Philippines: un an après le typhon Haiyan
"Davantage d'efforts sont nécessaires pour offrir un toit aux déplacés"

05-11-2014

Manille/Cologne

 

Davantage d’efforts sont nécessaires pour aider les familles déplacées par le typhon Haiyan à emménager dans des logements permanents, déclare Malteser International, le corps international de secours d’urgence de l’Ordre de Malte, un an après le passage du typhon qui a dévasté les Philippines en novembre 2013. En raison des retards dans les travaux de reconstruction parrainée par l’Etat, des milliers de familles vivent aujourd’hui encore toujours dans des abris temporaires de fortune. Malteser International et l’Association Philippine de l’Ordre de Malte, ont déjà reconstruit 200 maisons dans quatre villages des îles de Samar et Bantayan. 500 autres maisons vont être reconstruites d’ici mai 2015.

 

« De nombreux villageois étant dépendent de la mer pour survivre, habitaient directement au bord de l’eau. L’expérience leur a montré que c’était beaucoup plus sur de vivre plus loin dans les terres », explique Larson Matius Krisetya, coordinateur des programmes aux Philippines pour Malteser International. « Certains membres des communautés, disposant de larges terrains éloignés de la mer, ont proposés à certaines familles d’y reconstruire leur maison. Cet acte de solidarité, une initiative des villageois, nous a permis de commencer les travaux de reconstruction rapidement. C’est incroyable de voir tous ces élans d’entraide et de solidarité au sein des communautés ! »


Les maisons ont été reconstruites avec des matériaux locaux, pour résister aux futures tempêtes et typhons. De nombreuses maisons sont conçues de manière à répondre aux exigences individuelles des habitants. « Les nouvelles maisons ne sont pas seulement plus résistantes aux éventuelles futures catastrophes, elles sont également adaptées aux besoins des populations les plus vulnérables, comme les personnes âgées, les personnes handicapées ou encore les personnes aveugles », ajoute Matius Krisetya.


Depuis le début, Malteser International a travaillé de manière étroite avec les villageois avec une approche participative. « Nous avons régulièrement informé les villageois des éléments importants de la construction saine, leur rôle dans la reconstruction et nos critères de sélection des familles les plus vulnérables », explique Matius Krisetya. En parallèle, Malteser International a travaillé avec un organisme public pour former certains jeunes adultes aux métiers de menuisier et maçon. « Cela leur permet non seulement de contribuer aux efforts de reconstruction de leur pays, mais également de dégager un salaire pour leurs familles », conclut Matius Krisetya. 

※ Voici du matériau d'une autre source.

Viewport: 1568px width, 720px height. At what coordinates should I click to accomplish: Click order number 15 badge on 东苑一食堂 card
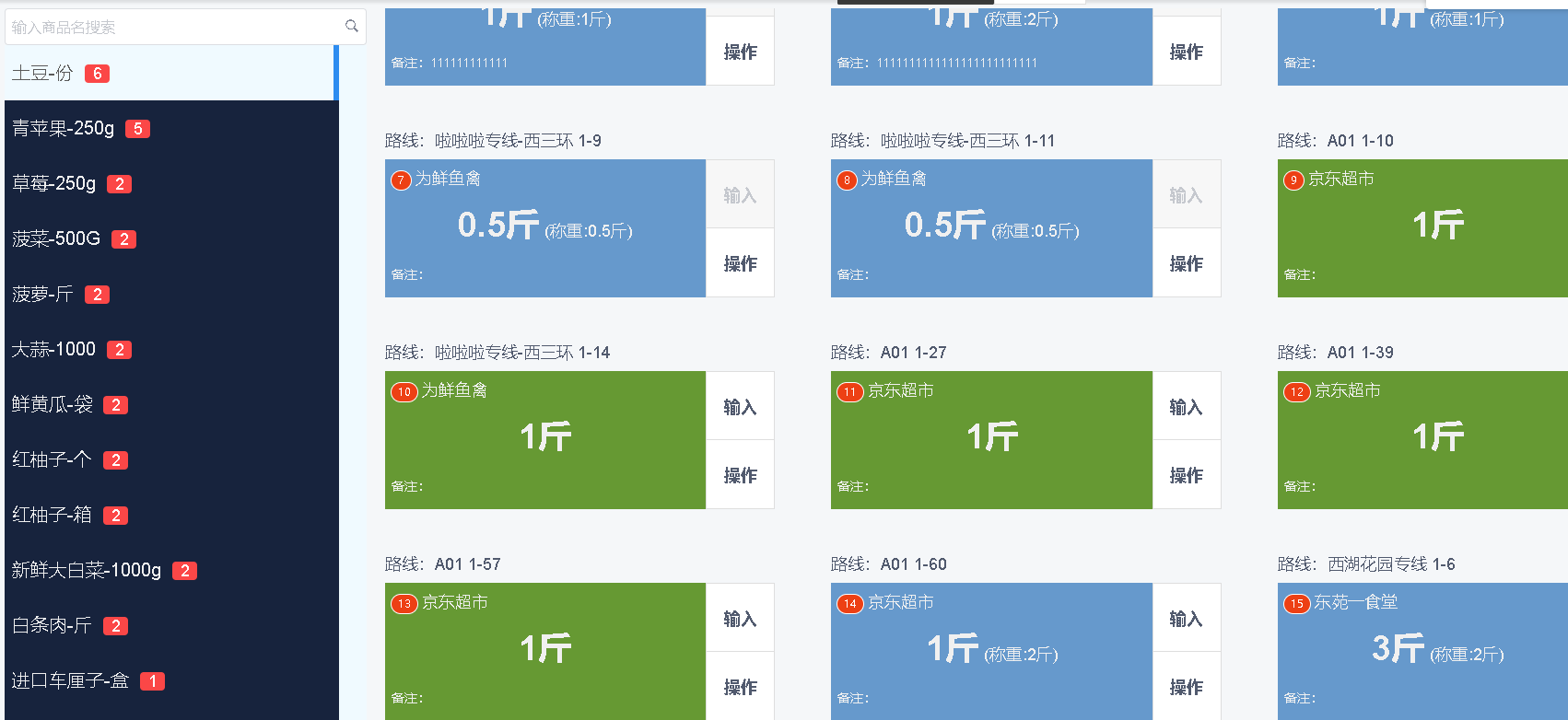coord(1296,604)
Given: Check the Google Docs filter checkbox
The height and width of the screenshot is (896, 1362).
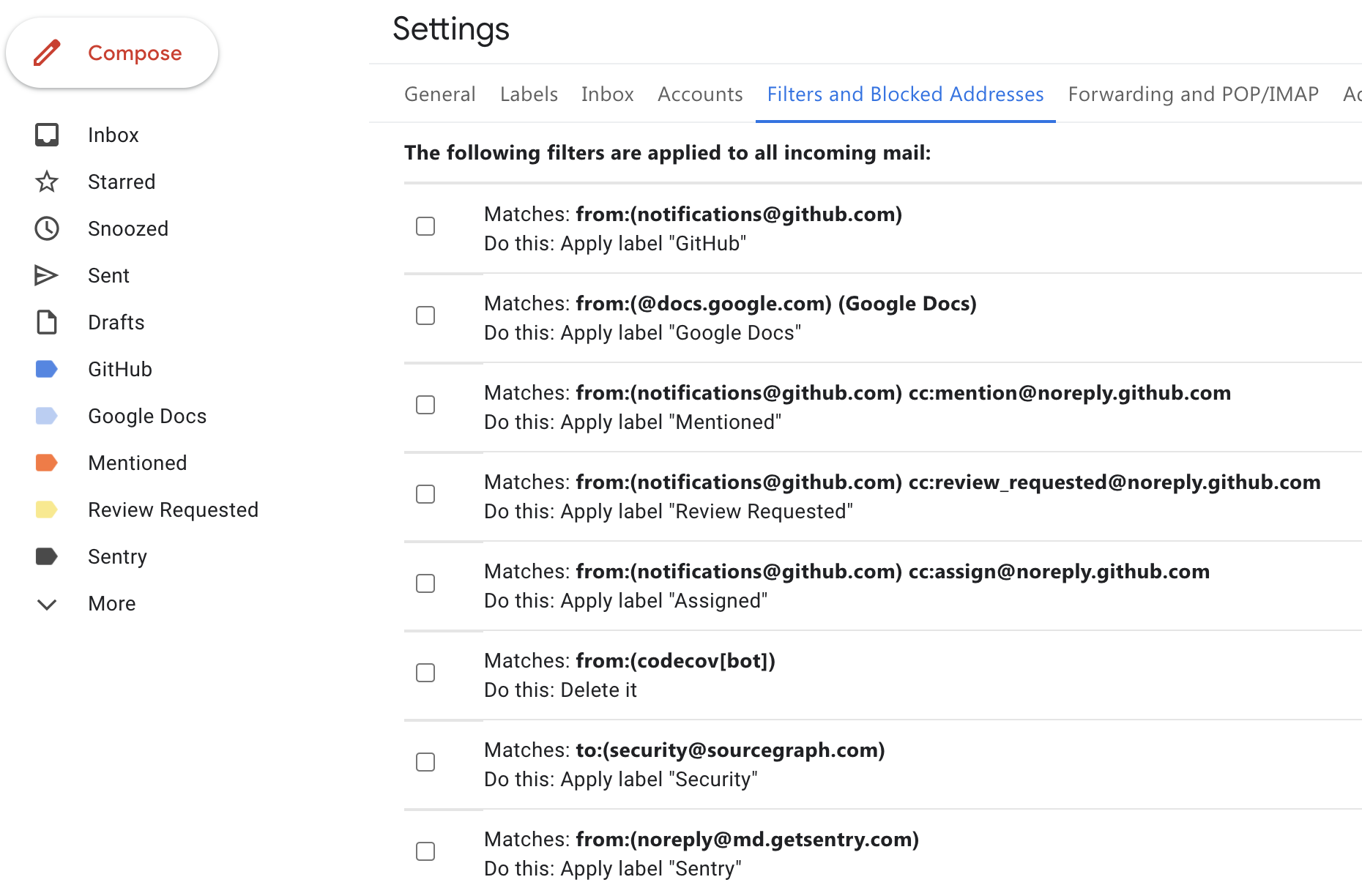Looking at the screenshot, I should point(425,316).
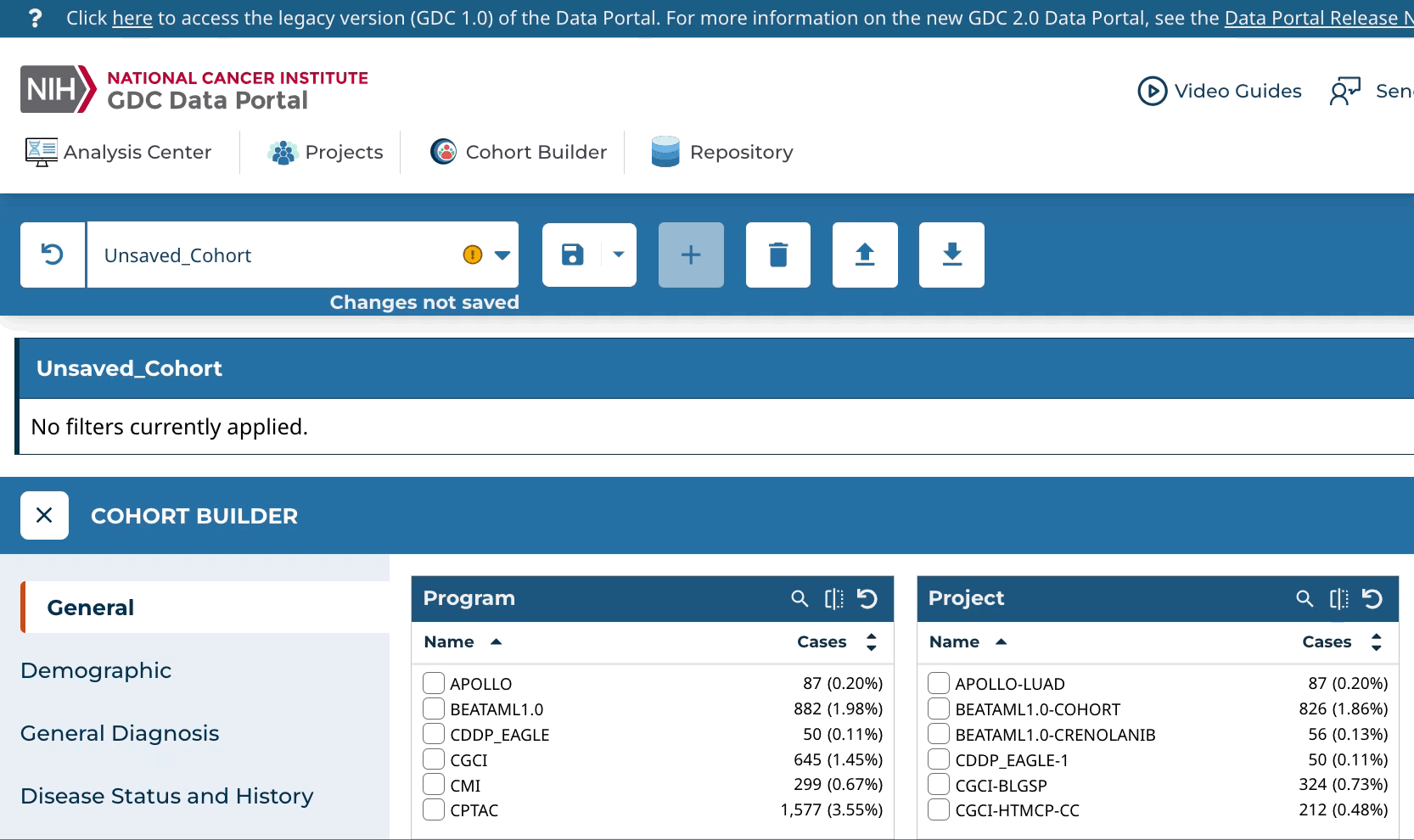Image resolution: width=1414 pixels, height=840 pixels.
Task: Expand the Unsaved_Cohort selector dropdown
Action: [x=502, y=255]
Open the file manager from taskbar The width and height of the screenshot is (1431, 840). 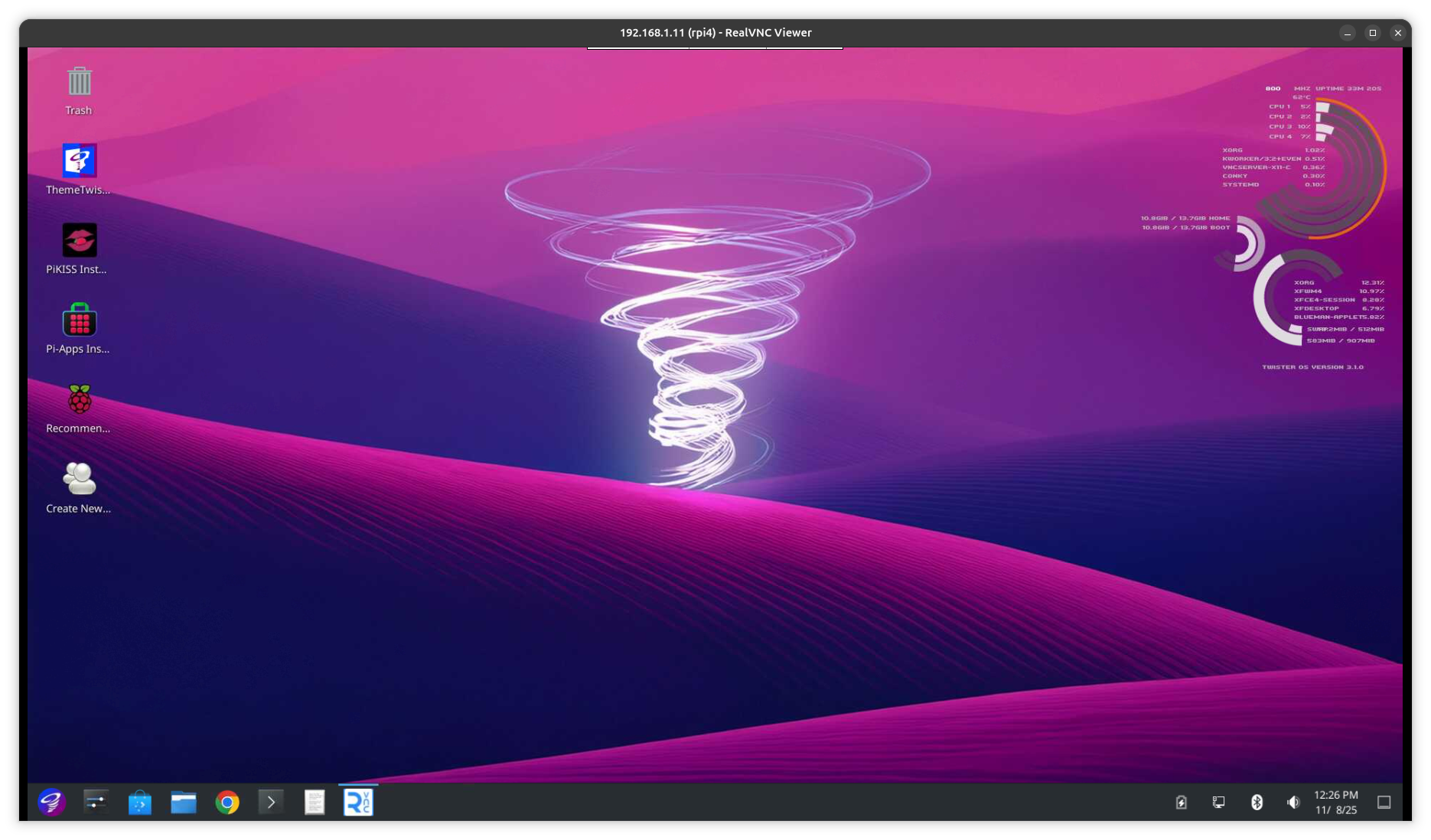coord(184,803)
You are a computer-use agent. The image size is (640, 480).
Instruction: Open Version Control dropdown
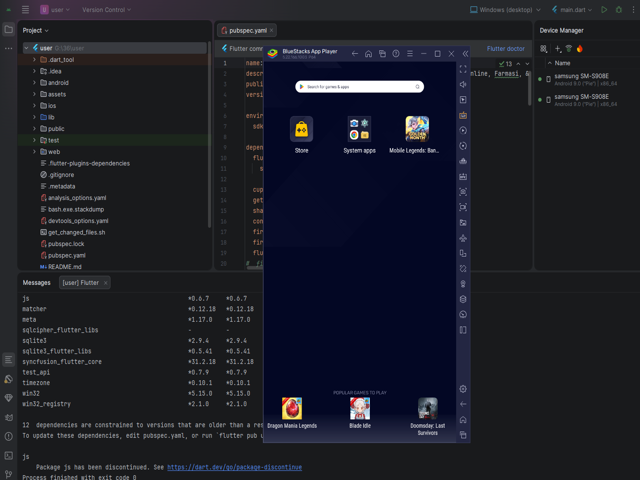point(105,10)
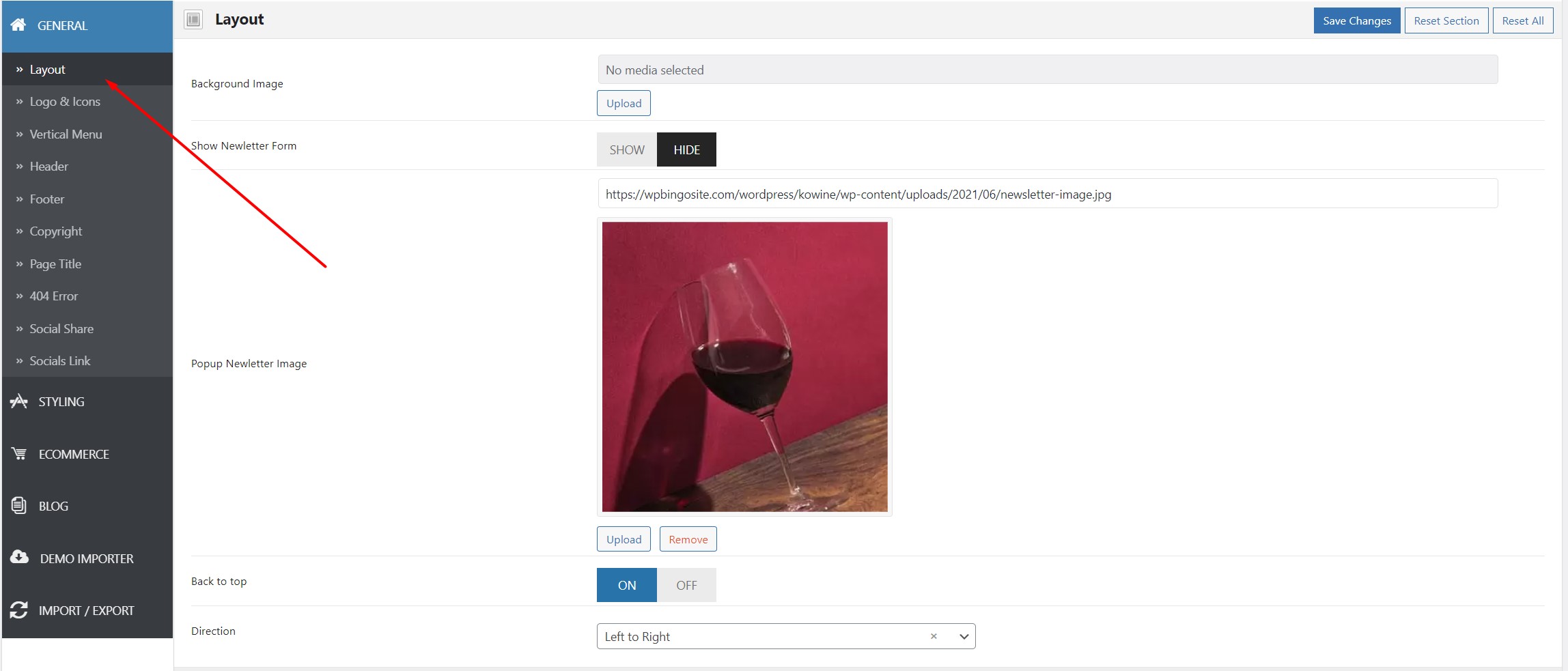Remove the popup newsletter image
This screenshot has width=1568, height=671.
coord(688,539)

Pendant la phase d’urgence, Malteser International a distribué de la nourriture à plus de 2.500 familles, ainsi que des kits d’hygiène, des jerricans et d’autres produits d’urgence à 6.300 familles. Une unité de traitement de l’eau, installée aux lendemains de la catastrophe, avait fourni un accès à l’eau potable à l’ensemble d’un village. 250 maisons ont été réparées, 52 grandes tentes avaient été mises en place pour servir d’école et d’espaces de loisirs pour les enfants, 800 familles avaient recus des baches. Malteser International a également distribué du matériel scolaire à près de 2.500 enfants ainsi que du matériel de nettoyage et des outils agricoles aux villageois.